Turn the lines from the one holding "You are a computer-use agent. Screen dimensions: 171x222" through the end of the rows, inclusive, into a numbered list, skipping blank lines and leaving out the pictures.
-- Data section start --
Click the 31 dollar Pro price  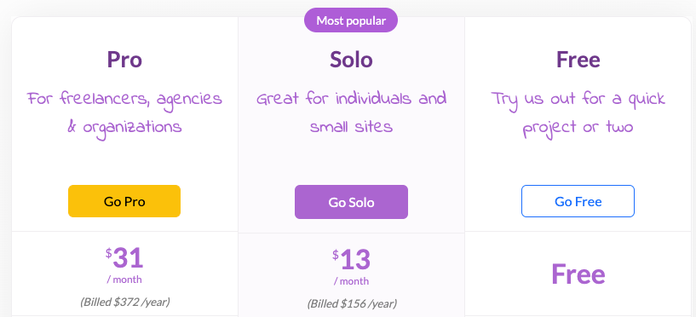pos(124,258)
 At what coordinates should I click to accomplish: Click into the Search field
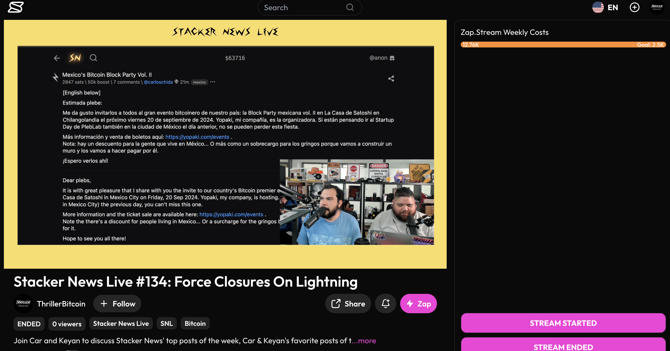302,8
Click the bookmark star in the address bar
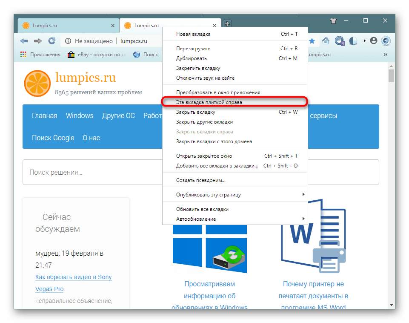 pos(313,40)
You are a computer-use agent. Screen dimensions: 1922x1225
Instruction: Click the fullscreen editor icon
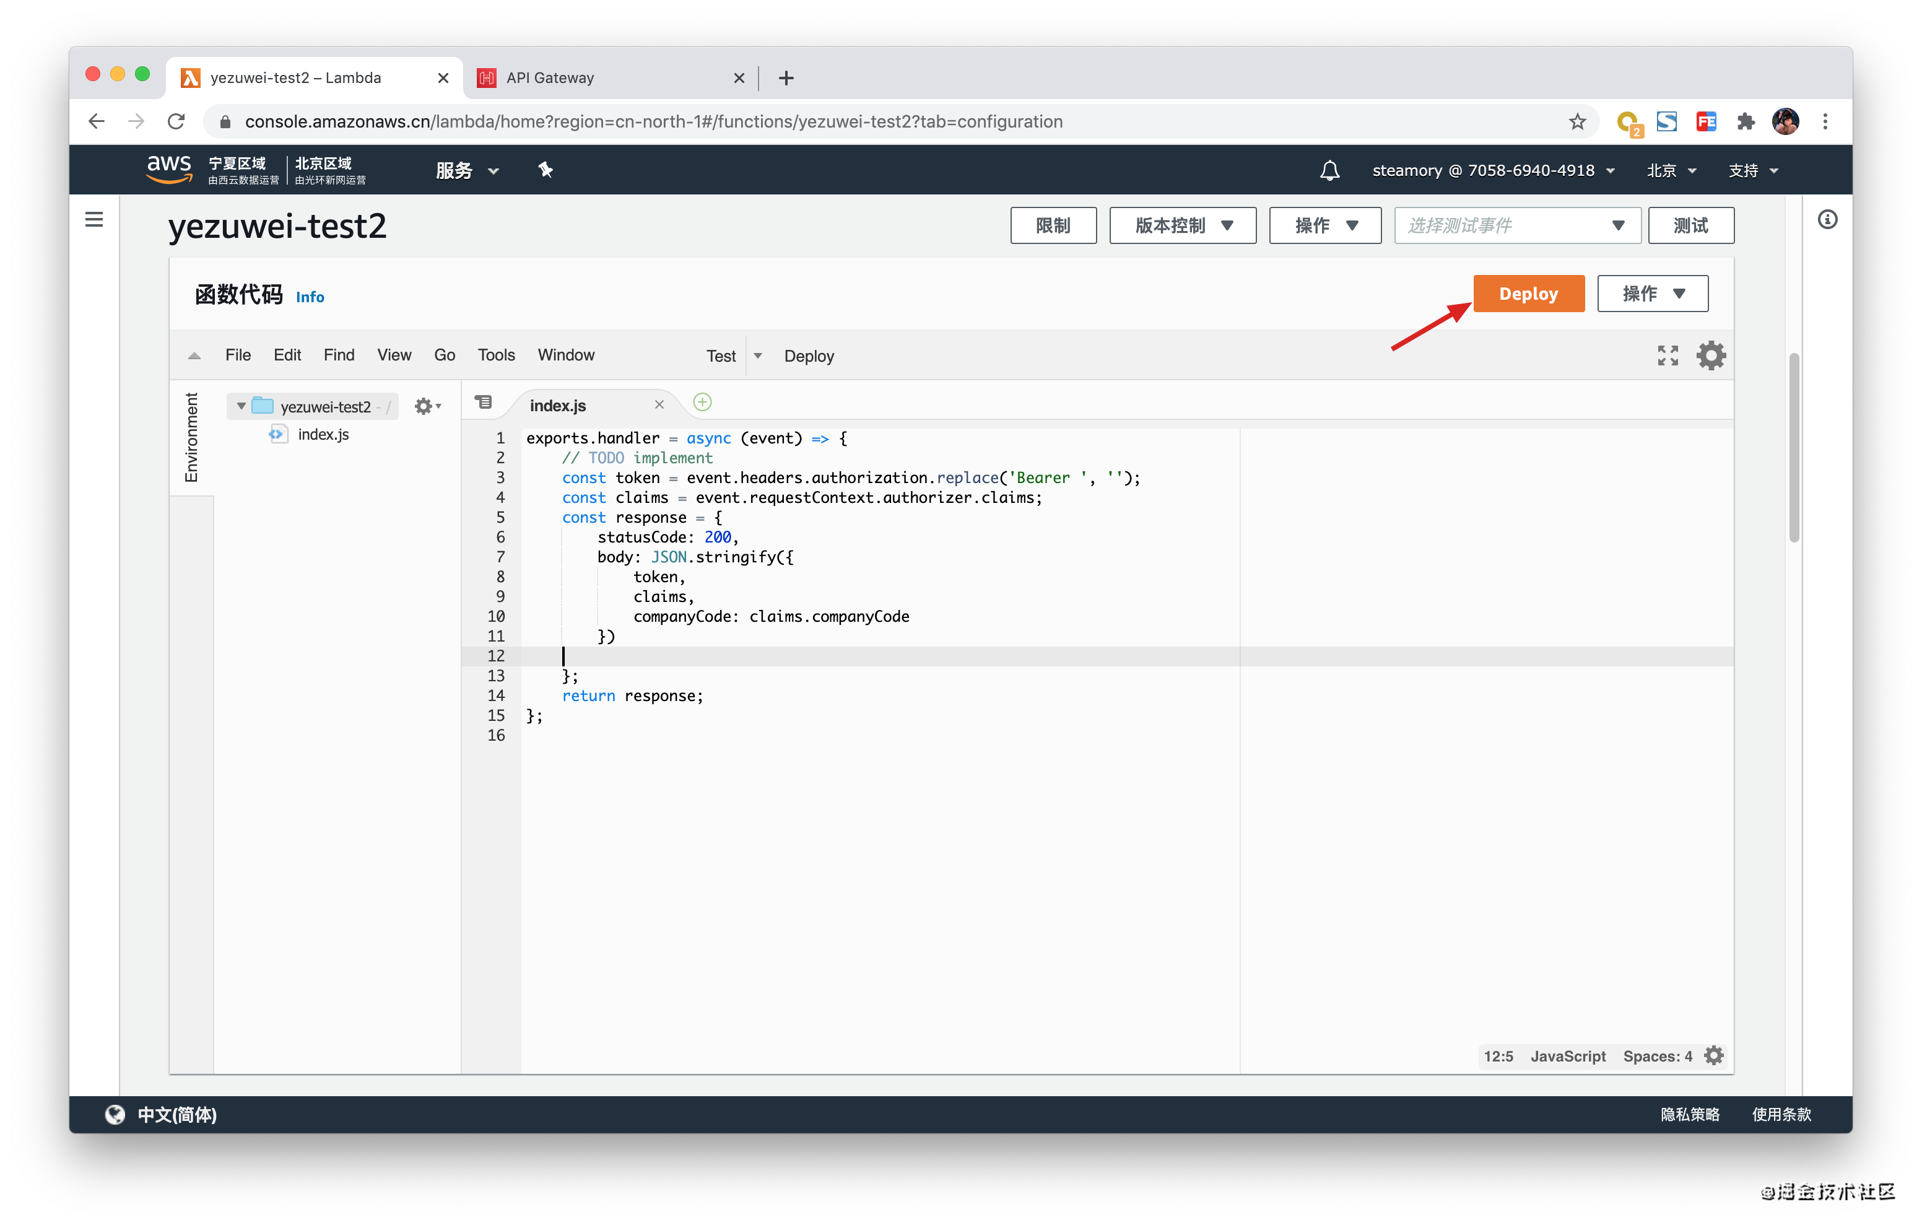click(1667, 355)
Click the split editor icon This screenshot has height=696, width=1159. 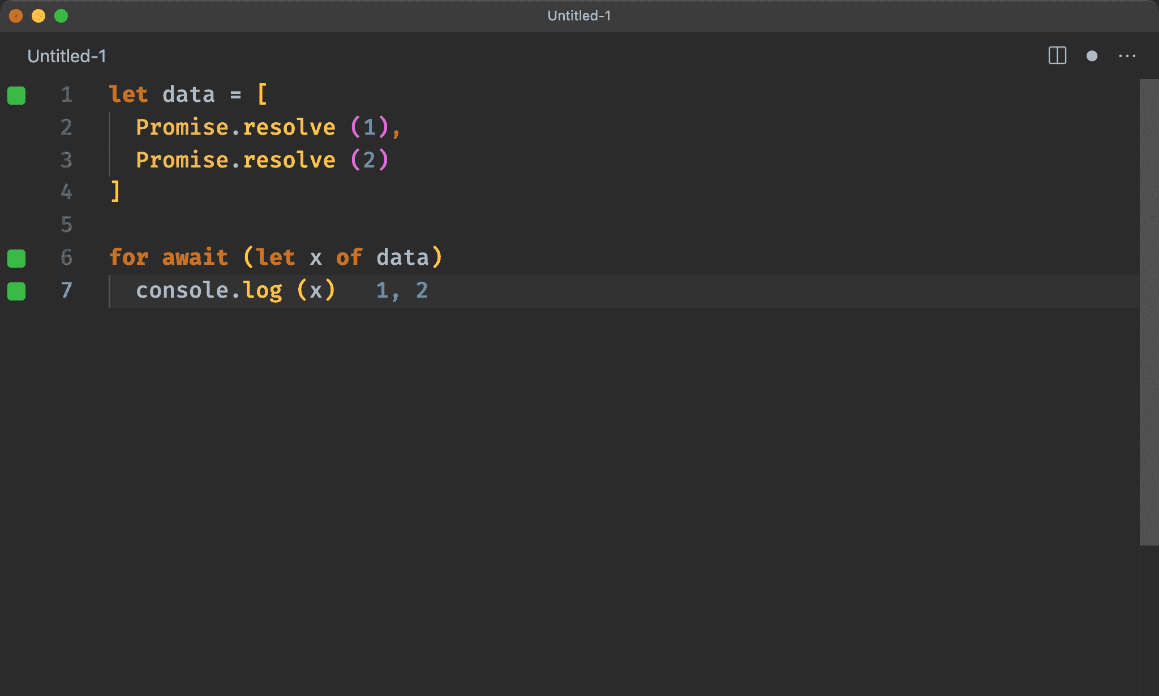1057,55
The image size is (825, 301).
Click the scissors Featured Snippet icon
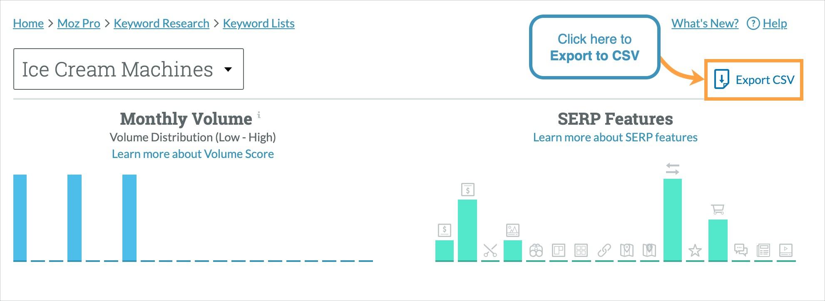(490, 251)
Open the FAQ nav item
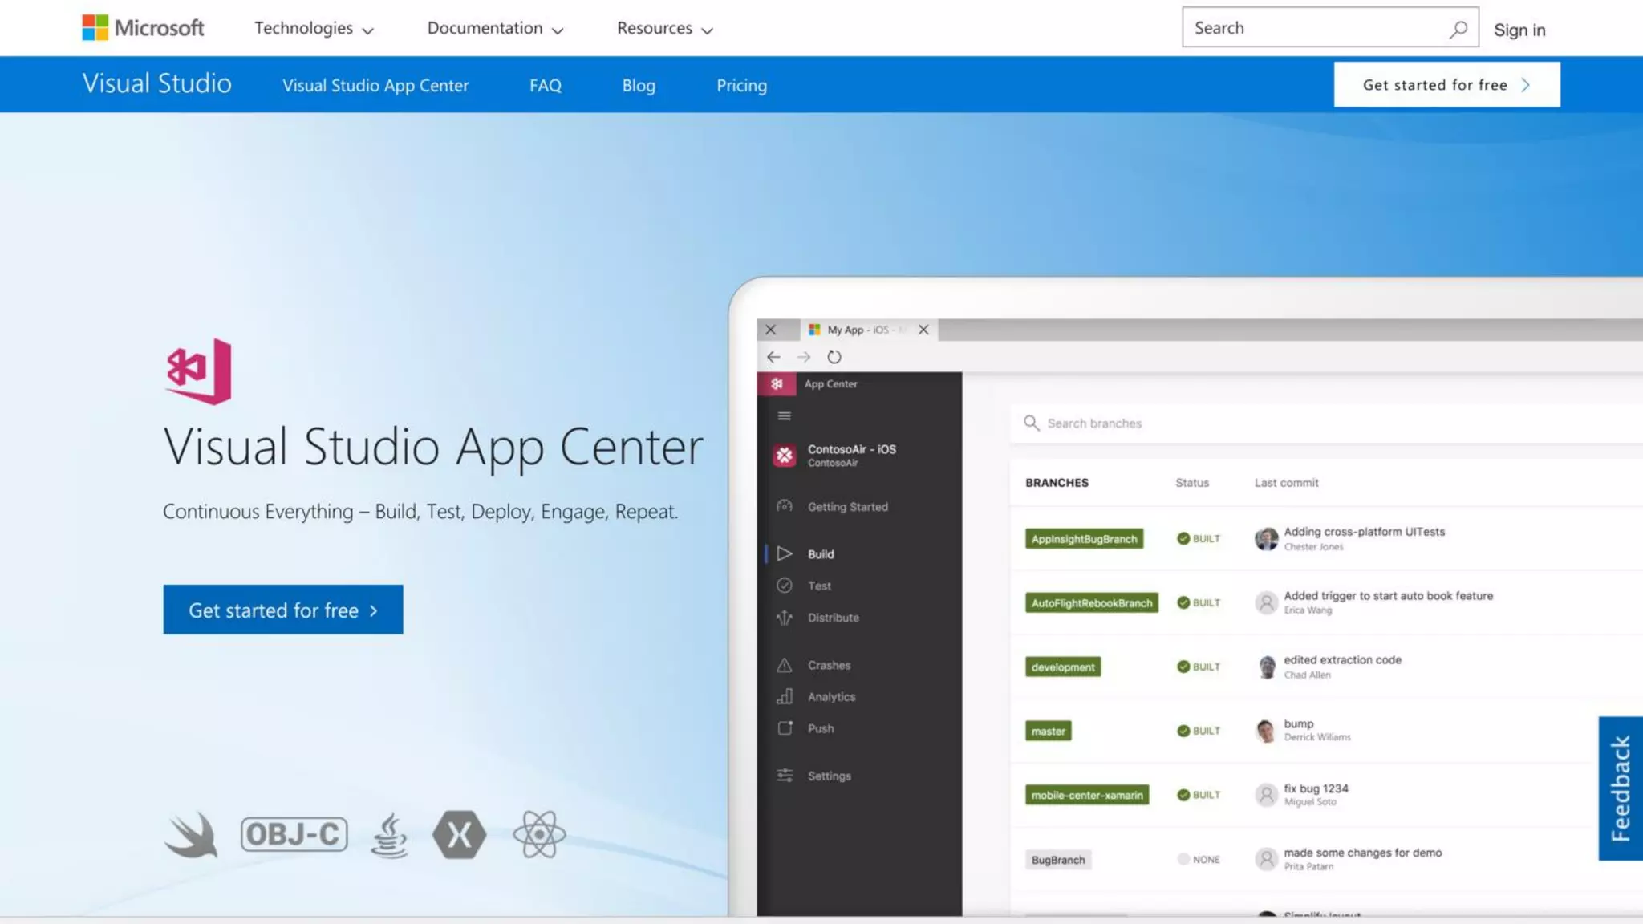This screenshot has height=924, width=1643. coord(546,85)
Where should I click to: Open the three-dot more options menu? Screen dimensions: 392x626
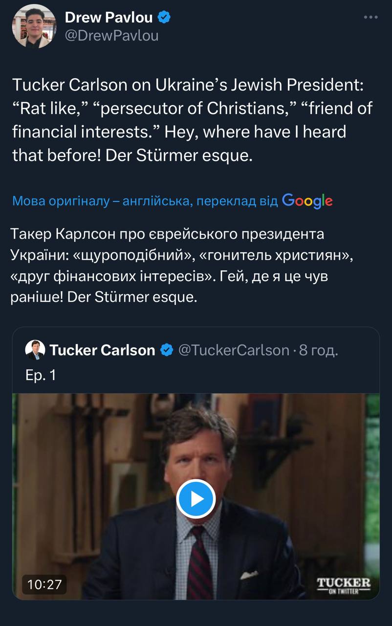pyautogui.click(x=371, y=18)
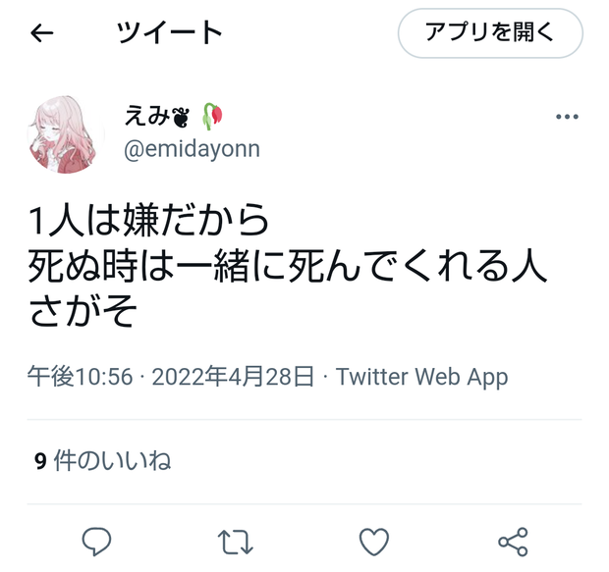Open the share icon at bottom right

(x=513, y=542)

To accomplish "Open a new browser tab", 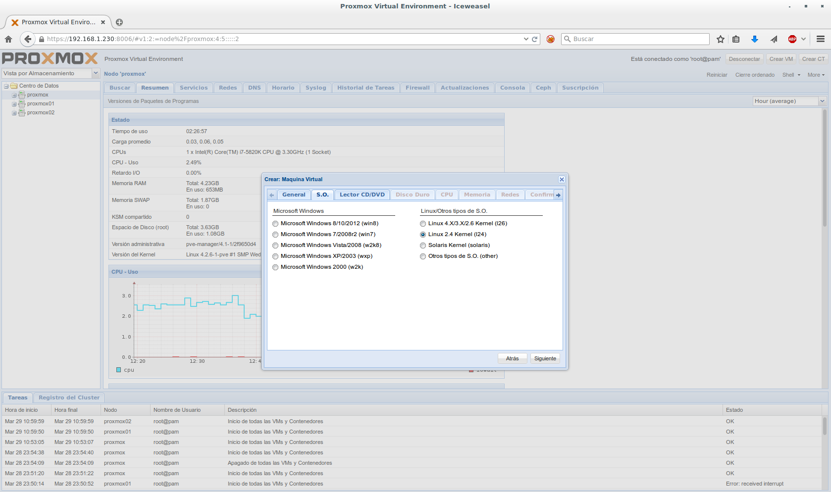I will click(119, 22).
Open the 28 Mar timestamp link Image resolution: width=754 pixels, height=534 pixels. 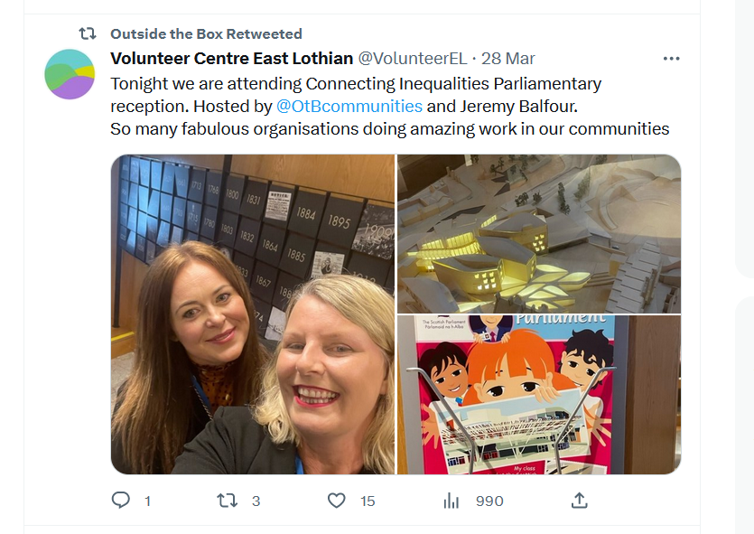(x=507, y=58)

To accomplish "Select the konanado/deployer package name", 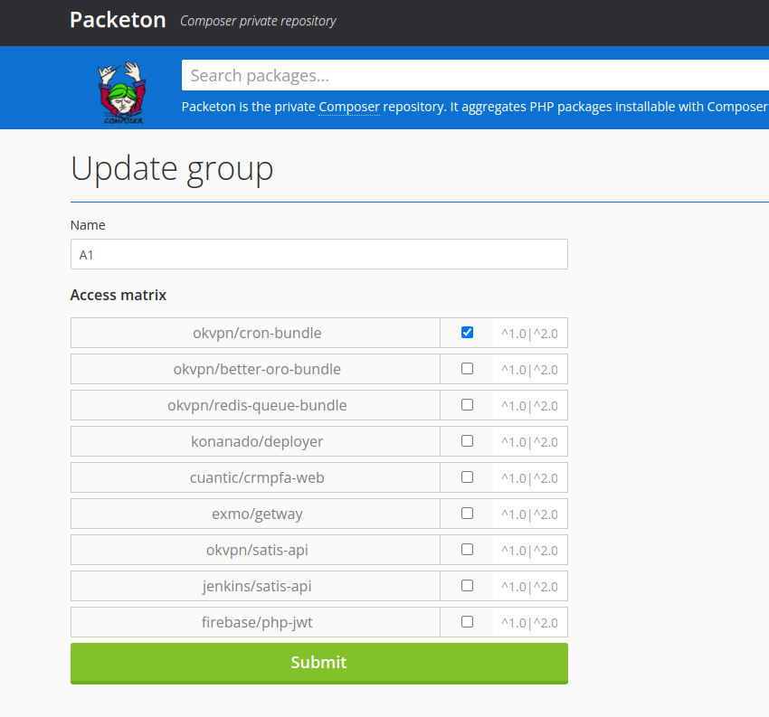I will 257,441.
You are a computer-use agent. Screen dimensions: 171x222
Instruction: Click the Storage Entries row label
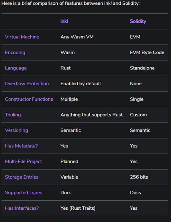point(22,177)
-- Data section end --
**Result**:
1. You are a computer-use agent. Screen dimensions: 171x222
2. Instruction: Click the Storage Entries row label
3. point(22,177)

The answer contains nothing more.